Hakim reminisces, “He was very well read and was indeed a practical psychologist. My father always believed that unless one is a practical psychologist, one can never be an outstanding coach.” He recalls that his father was invited as a visiting lecturer to the UK by Sir Stanley Rous but could not go due to government apathy. Rahim was vice-principal of the Hyderabad Physical Education College in the early 50s and had rejected offers to be the chief coach of NIS Patiala.

Zulfiqaruddin, who played under Rahim, still believes his mentor was the best coach ever produced by India. “He was a master at work. He made the Indian football team a formidable unit. He had the uncanny ability of spotting talent and turning them into solid players. But he was a strict disciplinarian,” he says.

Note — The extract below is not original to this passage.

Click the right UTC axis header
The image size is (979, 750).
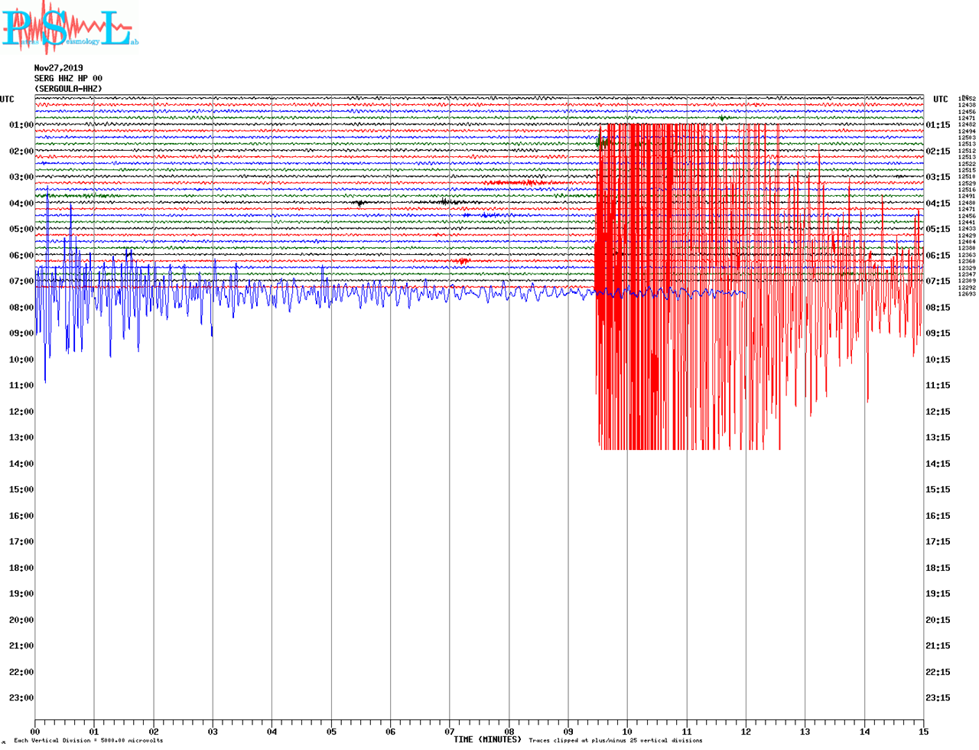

Balaram, who has now settled in Kolkata, remembers Rahim as a great strategist. “There were no computers then but Rahim sahib was a genius. His mind worked faster than a computer. With simple observations, he would plan his strategies,” explains Balaram.

According to former Indian captain Victor Amalraj, who played for all the big three clubs – Mohan Bagan, East Bengal and Mohammedan Sporting – many believe that Rahim’s methods, followed in India in the 50s and and 60s were later adopted by footballing giants like Brazil.

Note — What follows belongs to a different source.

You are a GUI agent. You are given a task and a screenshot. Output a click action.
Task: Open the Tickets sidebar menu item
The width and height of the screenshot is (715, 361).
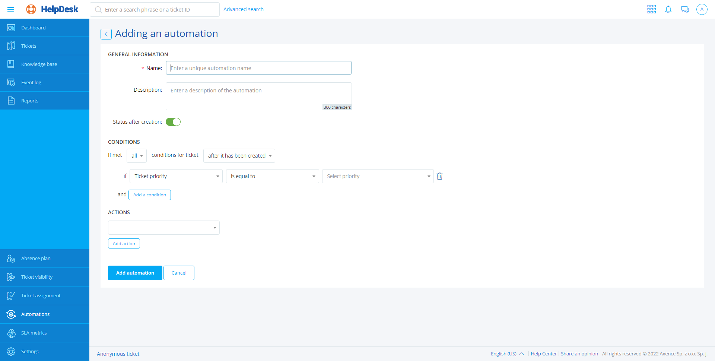tap(29, 46)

“Critics talk about the Spanish playing with six mid-fielders and no forward. Rahim, in those days, had a withdrawn forward that was flexible. No country in the world had even attempted that formation then,” Hakim points out.

It was indeed so. When national coach Alberto Fernando had gone to a workshop in Brazil in 1964, he had this to say: “What I learnt from Rahim in 1956 is being taught now in Brazil. Verily, he was a football prophet.”

Such was Rahim’s passion for the beautiful game that he took the team to the 1962 Jakarta Games and won the gold despite suffering from lung cancer. A few months later, he passed away. None has bothered about him since then and by his birth centenary in 2009, he was all but forgotten.